-- Rows from a screen grounding dataset --
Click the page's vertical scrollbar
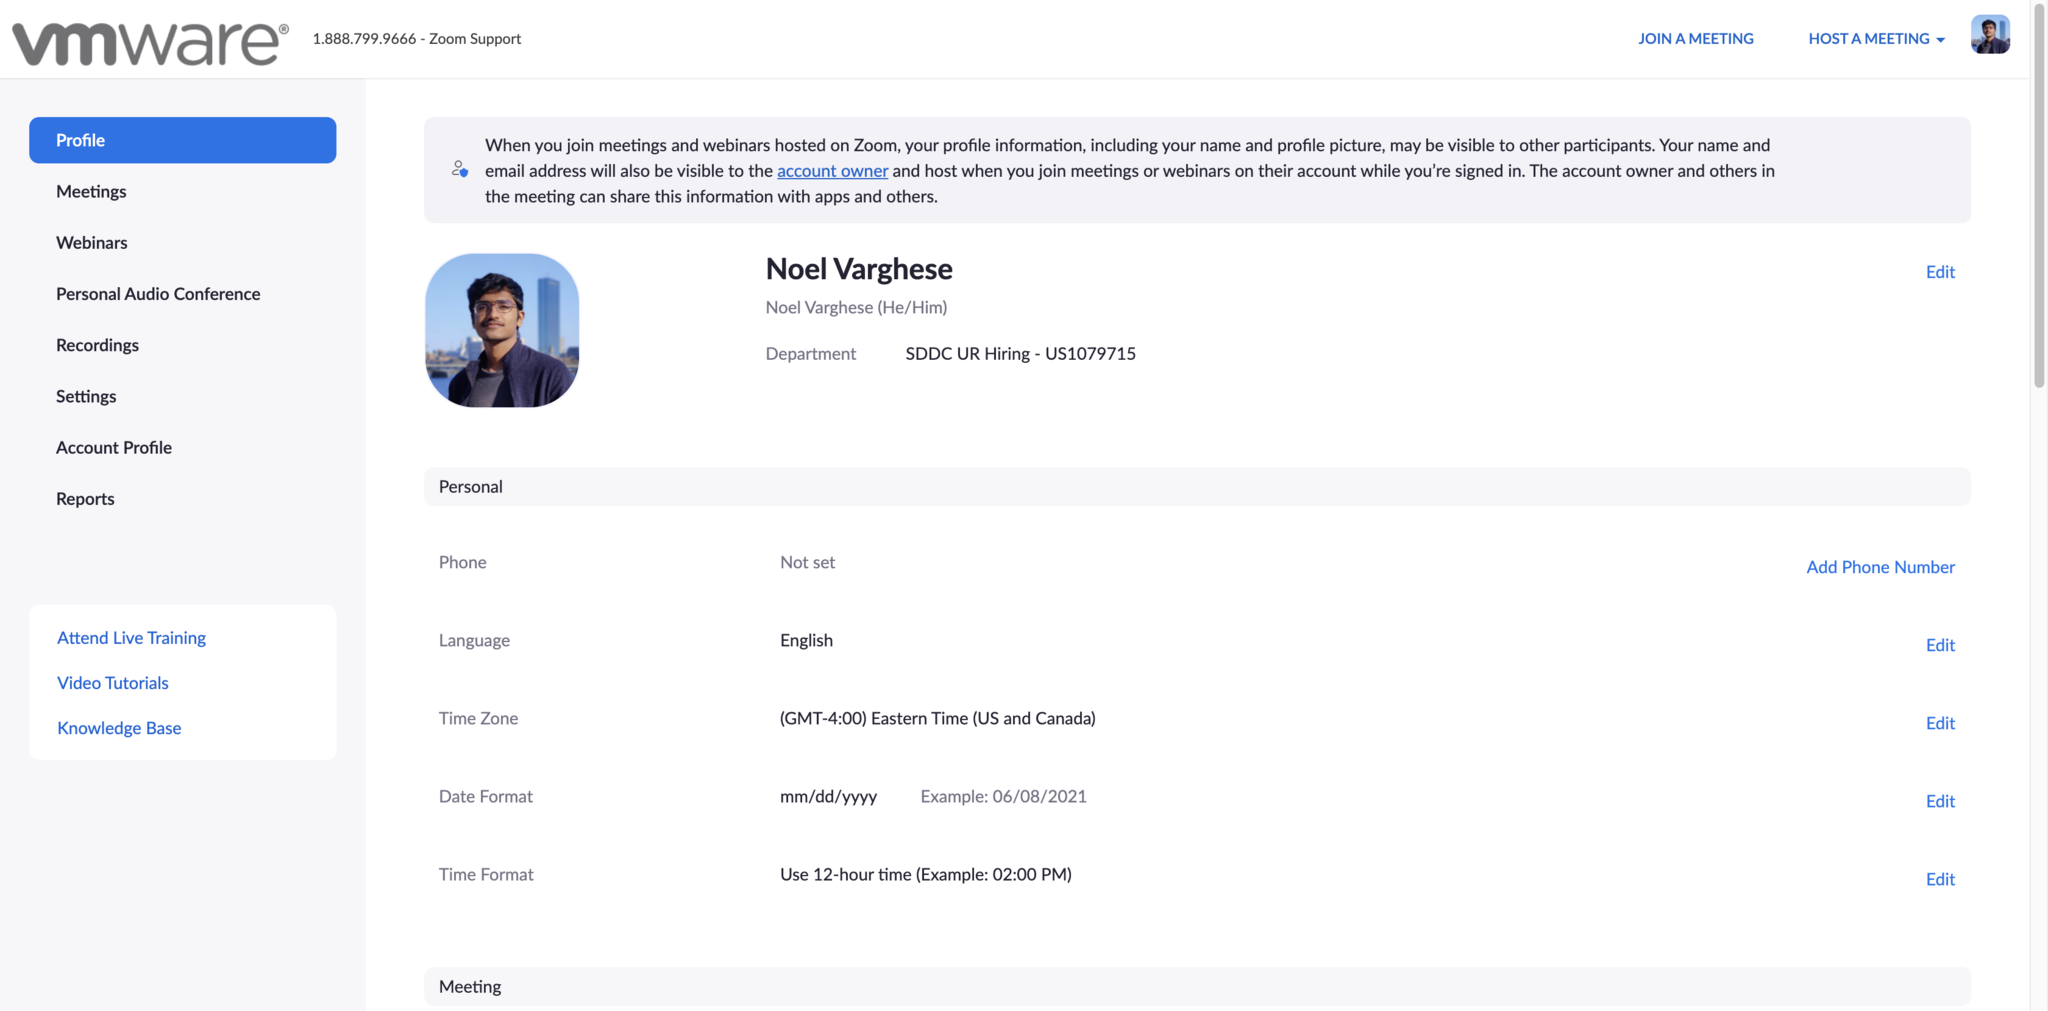The width and height of the screenshot is (2048, 1011). point(2039,200)
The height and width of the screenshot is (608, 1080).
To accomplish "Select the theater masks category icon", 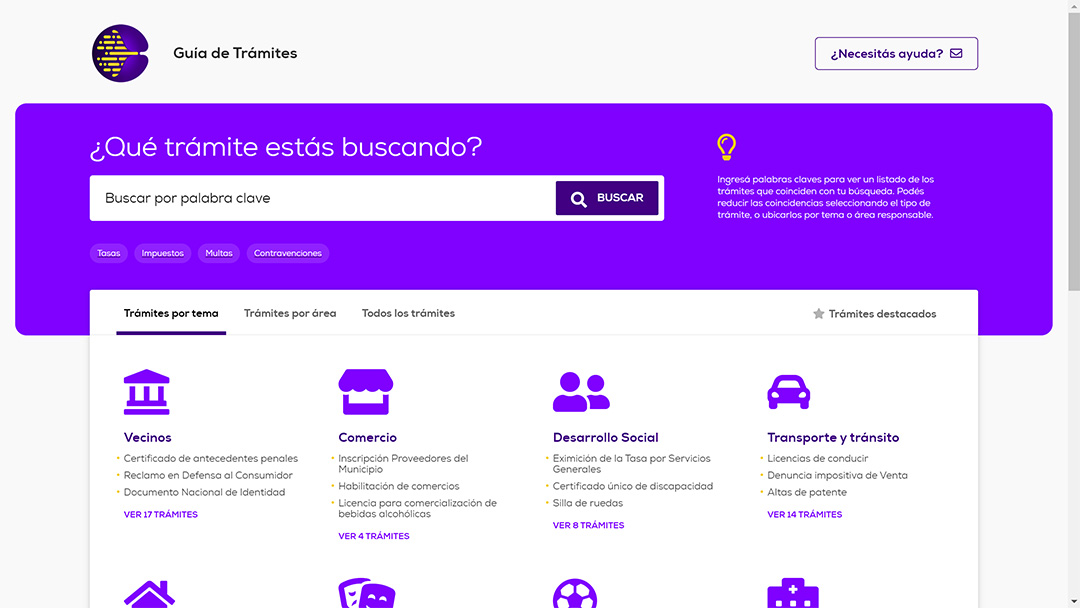I will point(366,594).
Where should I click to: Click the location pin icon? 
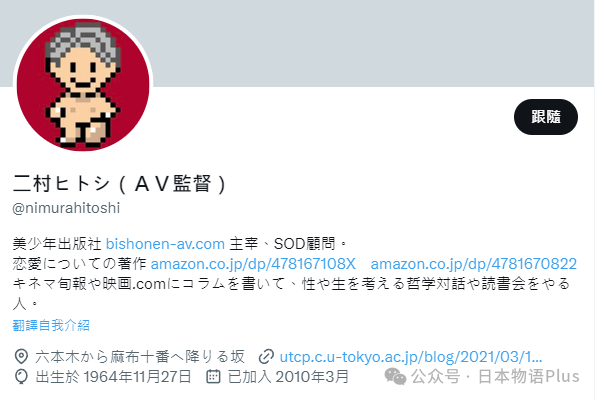click(21, 357)
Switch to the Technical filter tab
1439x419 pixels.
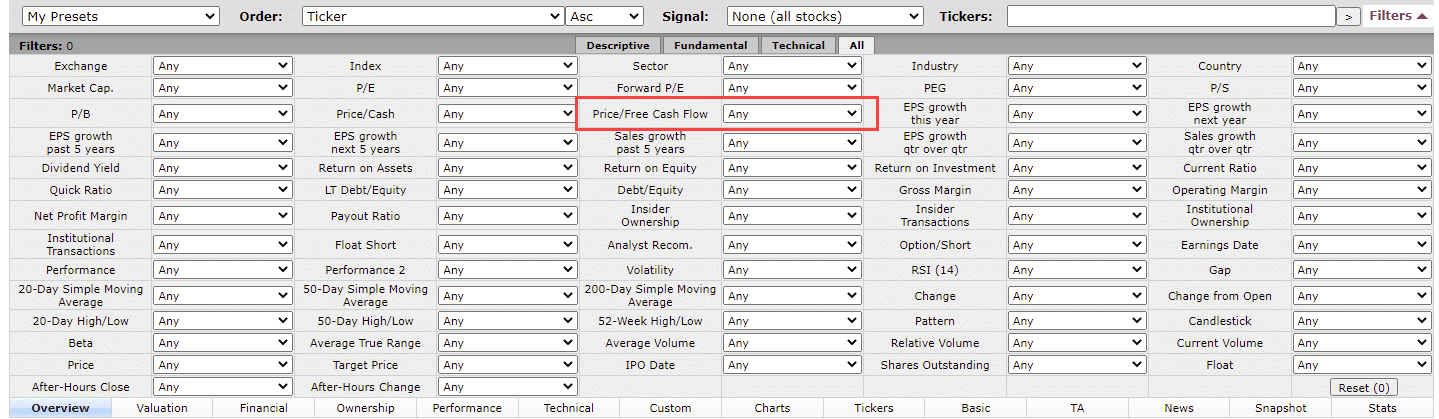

-- GOAL --
Rewrite everything from the line containing "Where should I" down to the end of the items, swapping "location pin" for "map marker" and changing nothing else. Leave the pictures out of your answer.

-- THE COMPLETED TASK --
Where should I click to: Click the map marker icon? 
click(21, 357)
Switch to the Technical filter tab
1439x419 pixels.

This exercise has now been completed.